--- start Data section ---

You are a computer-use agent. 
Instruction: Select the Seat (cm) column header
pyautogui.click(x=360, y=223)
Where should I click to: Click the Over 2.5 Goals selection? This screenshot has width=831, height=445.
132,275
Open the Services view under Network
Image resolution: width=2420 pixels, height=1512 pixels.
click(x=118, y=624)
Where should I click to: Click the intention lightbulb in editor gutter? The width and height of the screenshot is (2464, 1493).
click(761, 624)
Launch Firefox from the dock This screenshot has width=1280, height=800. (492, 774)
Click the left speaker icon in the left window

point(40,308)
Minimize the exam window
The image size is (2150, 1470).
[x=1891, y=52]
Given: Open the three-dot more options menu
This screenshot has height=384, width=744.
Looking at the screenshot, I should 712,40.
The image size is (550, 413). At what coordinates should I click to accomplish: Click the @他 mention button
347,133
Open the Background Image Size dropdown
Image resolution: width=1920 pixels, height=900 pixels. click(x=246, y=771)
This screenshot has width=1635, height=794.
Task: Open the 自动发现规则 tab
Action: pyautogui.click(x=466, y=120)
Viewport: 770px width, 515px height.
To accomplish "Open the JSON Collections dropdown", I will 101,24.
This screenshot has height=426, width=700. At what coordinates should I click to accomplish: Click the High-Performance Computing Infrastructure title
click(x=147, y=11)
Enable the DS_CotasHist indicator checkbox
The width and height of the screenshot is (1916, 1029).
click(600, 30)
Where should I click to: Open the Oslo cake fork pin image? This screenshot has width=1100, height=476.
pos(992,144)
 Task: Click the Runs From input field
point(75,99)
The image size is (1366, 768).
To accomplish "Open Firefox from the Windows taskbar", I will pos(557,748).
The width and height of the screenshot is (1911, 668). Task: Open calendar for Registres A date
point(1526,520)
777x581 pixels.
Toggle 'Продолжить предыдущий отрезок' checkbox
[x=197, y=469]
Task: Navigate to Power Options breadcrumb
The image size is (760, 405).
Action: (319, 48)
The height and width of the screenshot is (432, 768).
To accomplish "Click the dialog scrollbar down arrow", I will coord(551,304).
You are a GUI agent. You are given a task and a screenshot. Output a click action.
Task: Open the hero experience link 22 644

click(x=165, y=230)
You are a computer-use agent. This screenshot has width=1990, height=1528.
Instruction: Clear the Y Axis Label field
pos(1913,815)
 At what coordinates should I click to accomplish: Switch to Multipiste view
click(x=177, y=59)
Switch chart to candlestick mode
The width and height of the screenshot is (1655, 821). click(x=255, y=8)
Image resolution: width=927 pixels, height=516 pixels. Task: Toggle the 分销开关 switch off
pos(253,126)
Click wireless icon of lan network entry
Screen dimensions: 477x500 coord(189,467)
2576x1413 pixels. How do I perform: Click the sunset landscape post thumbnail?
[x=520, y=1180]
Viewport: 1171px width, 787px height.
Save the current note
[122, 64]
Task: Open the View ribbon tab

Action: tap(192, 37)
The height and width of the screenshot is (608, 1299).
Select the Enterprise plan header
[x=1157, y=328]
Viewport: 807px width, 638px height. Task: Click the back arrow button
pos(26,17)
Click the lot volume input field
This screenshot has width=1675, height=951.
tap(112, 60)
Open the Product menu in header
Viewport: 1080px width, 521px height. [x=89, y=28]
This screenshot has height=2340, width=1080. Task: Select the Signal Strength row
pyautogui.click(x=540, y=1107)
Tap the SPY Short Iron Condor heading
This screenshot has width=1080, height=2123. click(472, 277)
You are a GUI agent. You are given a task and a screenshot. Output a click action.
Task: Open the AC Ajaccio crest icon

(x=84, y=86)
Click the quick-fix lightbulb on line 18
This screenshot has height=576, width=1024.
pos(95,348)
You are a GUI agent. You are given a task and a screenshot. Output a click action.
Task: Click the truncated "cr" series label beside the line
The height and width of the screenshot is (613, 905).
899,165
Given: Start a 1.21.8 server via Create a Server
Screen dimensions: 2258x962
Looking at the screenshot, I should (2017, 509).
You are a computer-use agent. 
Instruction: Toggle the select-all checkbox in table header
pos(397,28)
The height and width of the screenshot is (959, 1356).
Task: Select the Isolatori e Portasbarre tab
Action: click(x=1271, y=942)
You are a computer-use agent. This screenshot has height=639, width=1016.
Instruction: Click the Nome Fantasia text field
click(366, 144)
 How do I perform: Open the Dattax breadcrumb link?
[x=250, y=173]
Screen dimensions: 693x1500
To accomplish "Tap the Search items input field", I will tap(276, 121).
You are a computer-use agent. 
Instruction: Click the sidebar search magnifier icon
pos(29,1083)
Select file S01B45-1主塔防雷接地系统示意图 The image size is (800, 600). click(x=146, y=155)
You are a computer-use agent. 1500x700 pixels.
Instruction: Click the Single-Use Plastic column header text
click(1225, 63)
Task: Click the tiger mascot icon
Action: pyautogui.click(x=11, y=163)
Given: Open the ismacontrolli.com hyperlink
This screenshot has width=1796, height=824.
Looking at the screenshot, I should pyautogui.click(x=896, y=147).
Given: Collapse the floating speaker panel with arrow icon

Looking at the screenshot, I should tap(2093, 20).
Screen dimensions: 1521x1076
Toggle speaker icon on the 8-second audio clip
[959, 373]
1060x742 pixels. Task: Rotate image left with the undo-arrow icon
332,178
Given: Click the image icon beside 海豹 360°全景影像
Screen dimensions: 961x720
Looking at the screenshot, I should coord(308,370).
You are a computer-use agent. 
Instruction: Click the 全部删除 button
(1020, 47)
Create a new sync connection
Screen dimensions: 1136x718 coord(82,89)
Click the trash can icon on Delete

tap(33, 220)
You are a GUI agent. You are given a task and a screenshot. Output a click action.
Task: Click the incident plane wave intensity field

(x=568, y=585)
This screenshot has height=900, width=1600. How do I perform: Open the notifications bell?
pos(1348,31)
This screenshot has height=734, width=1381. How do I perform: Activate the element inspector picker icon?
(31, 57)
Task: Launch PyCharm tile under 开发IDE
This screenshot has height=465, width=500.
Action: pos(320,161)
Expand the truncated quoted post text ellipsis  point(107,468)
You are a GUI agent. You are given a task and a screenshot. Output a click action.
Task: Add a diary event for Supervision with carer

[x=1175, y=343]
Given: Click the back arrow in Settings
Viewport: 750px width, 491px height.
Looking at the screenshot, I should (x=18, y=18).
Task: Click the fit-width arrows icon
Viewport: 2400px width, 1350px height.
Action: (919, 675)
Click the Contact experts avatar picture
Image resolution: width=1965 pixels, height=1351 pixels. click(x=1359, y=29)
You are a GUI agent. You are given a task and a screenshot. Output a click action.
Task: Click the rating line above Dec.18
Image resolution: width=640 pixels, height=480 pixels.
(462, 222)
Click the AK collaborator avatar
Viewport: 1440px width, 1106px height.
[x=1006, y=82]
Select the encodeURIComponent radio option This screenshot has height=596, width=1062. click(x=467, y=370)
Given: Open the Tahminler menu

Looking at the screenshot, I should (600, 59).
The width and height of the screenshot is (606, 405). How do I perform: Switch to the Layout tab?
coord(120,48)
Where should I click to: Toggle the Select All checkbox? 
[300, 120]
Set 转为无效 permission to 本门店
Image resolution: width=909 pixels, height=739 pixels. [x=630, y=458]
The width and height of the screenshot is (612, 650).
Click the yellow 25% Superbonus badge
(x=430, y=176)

--- end Data section ---

#### [Work to do]
Retype every line of the records above exactly, from start to end.

#### [Written response]
You are a computer-use agent. 
Instruction: Select the Seat (cm) column header
pyautogui.click(x=360, y=223)
Where should I click to: Click the Over 2.5 Goals selection? This screenshot has width=831, height=445.
132,275
Open the Services view under Network
Image resolution: width=2420 pixels, height=1512 pixels.
click(x=118, y=624)
Where should I click to: Click the intention lightbulb in editor gutter? The width and height of the screenshot is (2464, 1493).
click(761, 624)
Launch Firefox from the dock This screenshot has width=1280, height=800. (492, 774)
Click the left speaker icon in the left window

point(40,308)
Minimize the exam window
The image size is (2150, 1470).
[x=1891, y=52]
Given: Open the three-dot more options menu
This screenshot has height=384, width=744.
Looking at the screenshot, I should 712,40.
The image size is (550, 413). At what coordinates should I click to accomplish: Click the @他 mention button
347,133
Open the Background Image Size dropdown
Image resolution: width=1920 pixels, height=900 pixels. click(x=246, y=771)
This screenshot has width=1635, height=794.
Task: Open the 自动发现规则 tab
Action: pyautogui.click(x=466, y=120)
Viewport: 770px width, 515px height.
To accomplish "Open the JSON Collections dropdown", I will 101,24.
This screenshot has height=426, width=700. At what coordinates should I click to accomplish: Click the High-Performance Computing Infrastructure title
click(x=147, y=11)
Enable the DS_CotasHist indicator checkbox
The width and height of the screenshot is (1916, 1029).
click(600, 30)
Where should I click to: Open the Oslo cake fork pin image? This screenshot has width=1100, height=476.
pos(992,144)
 Task: Click the Runs From input field
point(75,99)
The image size is (1366, 768).
To accomplish "Open Firefox from the Windows taskbar", I will pos(557,748).
The width and height of the screenshot is (1911, 668). Task: Open calendar for Registres A date
point(1526,520)
777x581 pixels.
Toggle 'Продолжить предыдущий отрезок' checkbox
[x=197, y=469]
Task: Navigate to Power Options breadcrumb
The image size is (760, 405).
Action: (319, 48)
The height and width of the screenshot is (432, 768).
To accomplish "Click the dialog scrollbar down arrow", I will coord(551,304).
You are a GUI agent. You are given a task and a screenshot. Output a click action.
Task: Open the hero experience link 22 644

click(x=165, y=230)
You are a computer-use agent. This screenshot has width=1990, height=1528.
Instruction: Clear the Y Axis Label field
pos(1913,815)
 At what coordinates should I click to accomplish: Switch to Multipiste view
click(x=177, y=59)
Switch chart to candlestick mode
The width and height of the screenshot is (1655, 821). click(x=255, y=8)
Image resolution: width=927 pixels, height=516 pixels. Task: Toggle the 分销开关 switch off
pos(253,126)
Click wireless icon of lan network entry
Screen dimensions: 477x500 coord(189,467)
2576x1413 pixels. How do I perform: Click the sunset landscape post thumbnail?
[x=520, y=1180]
Viewport: 1171px width, 787px height.
Save the current note
[122, 64]
Task: Open the View ribbon tab

Action: tap(192, 37)
The height and width of the screenshot is (608, 1299).
Select the Enterprise plan header
[x=1157, y=328]
Viewport: 807px width, 638px height. Task: Click the back arrow button
pos(26,17)
Click the lot volume input field
This screenshot has width=1675, height=951.
tap(112, 60)
Open the Product menu in header
Viewport: 1080px width, 521px height. [x=89, y=28]
This screenshot has height=2340, width=1080. Task: Select the Signal Strength row
pyautogui.click(x=540, y=1107)
Tap the SPY Short Iron Condor heading
This screenshot has width=1080, height=2123. click(472, 277)
You are a GUI agent. You are given a task and a screenshot. Output a click action.
Task: Open the AC Ajaccio crest icon

(x=84, y=86)
Click the quick-fix lightbulb on line 18
This screenshot has height=576, width=1024.
pos(95,348)
You are a GUI agent. You are given a task and a screenshot. Output a click action.
Task: Click the truncated "cr" series label beside the line
The height and width of the screenshot is (613, 905).
899,165
Given: Start a 1.21.8 server via Create a Server
Screen dimensions: 2258x962
Looking at the screenshot, I should (2017, 509).
You are a computer-use agent. 
Instruction: Toggle the select-all checkbox in table header
pos(397,28)
The height and width of the screenshot is (959, 1356).
Task: Select the Isolatori e Portasbarre tab
Action: click(x=1271, y=942)
You are a computer-use agent. This screenshot has height=639, width=1016.
Instruction: Click the Nome Fantasia text field
click(366, 144)
 How do I perform: Open the Dattax breadcrumb link?
[x=250, y=173]
Screen dimensions: 693x1500
To accomplish "Tap the Search items input field", I will tap(276, 121).
You are a computer-use agent. 
Instruction: Click the sidebar search magnifier icon
pos(29,1083)
Select file S01B45-1主塔防雷接地系统示意图 The image size is (800, 600). click(x=146, y=155)
You are a computer-use agent. 1500x700 pixels.
Instruction: Click the Single-Use Plastic column header text
click(1225, 63)
Task: Click the tiger mascot icon
Action: pyautogui.click(x=11, y=163)
Given: Open the ismacontrolli.com hyperlink
This screenshot has width=1796, height=824.
Looking at the screenshot, I should pyautogui.click(x=896, y=147).
Given: Collapse the floating speaker panel with arrow icon

Looking at the screenshot, I should tap(2093, 20).
Screen dimensions: 1521x1076
Toggle speaker icon on the 8-second audio clip
[959, 373]
1060x742 pixels. Task: Rotate image left with the undo-arrow icon
332,178
Given: Click the image icon beside 海豹 360°全景影像
Screen dimensions: 961x720
Looking at the screenshot, I should coord(308,370).
You are a computer-use agent. 
Instruction: Click the 全部删除 button
(1020, 47)
Create a new sync connection
Screen dimensions: 1136x718 coord(82,89)
Click the trash can icon on Delete

tap(33, 220)
You are a GUI agent. You are given a task and a screenshot. Output a click action.
Task: Click the incident plane wave intensity field

(x=568, y=585)
This screenshot has height=900, width=1600. How do I perform: Open the notifications bell?
pos(1348,31)
This screenshot has height=734, width=1381. How do I perform: Activate the element inspector picker icon?
(31, 57)
Task: Launch PyCharm tile under 开发IDE
This screenshot has height=465, width=500.
Action: pos(320,161)
Expand the truncated quoted post text ellipsis  point(107,468)
You are a GUI agent. You are given a task and a screenshot. Output a click action.
Task: Add a diary event for Supervision with carer

[x=1175, y=343]
Given: Click the back arrow in Settings
Viewport: 750px width, 491px height.
Looking at the screenshot, I should (x=18, y=18).
Task: Click the fit-width arrows icon
Viewport: 2400px width, 1350px height.
Action: (919, 675)
Click the Contact experts avatar picture
Image resolution: width=1965 pixels, height=1351 pixels. click(x=1359, y=29)
You are a GUI agent. You are given a task and a screenshot. Output a click action.
Task: Click the rating line above Dec.18
Image resolution: width=640 pixels, height=480 pixels.
(462, 222)
Click the AK collaborator avatar
Viewport: 1440px width, 1106px height.
[x=1006, y=82]
Select the encodeURIComponent radio option This screenshot has height=596, width=1062. click(x=467, y=370)
Given: Open the Tahminler menu

Looking at the screenshot, I should (600, 59).
The width and height of the screenshot is (606, 405). How do I perform: Switch to the Layout tab?
coord(120,48)
Where should I click to: Toggle the Select All checkbox? 
[300, 120]
Set 转为无效 permission to 本门店
Image resolution: width=909 pixels, height=739 pixels. [x=630, y=458]
The width and height of the screenshot is (612, 650).
Click the yellow 25% Superbonus badge
(x=430, y=176)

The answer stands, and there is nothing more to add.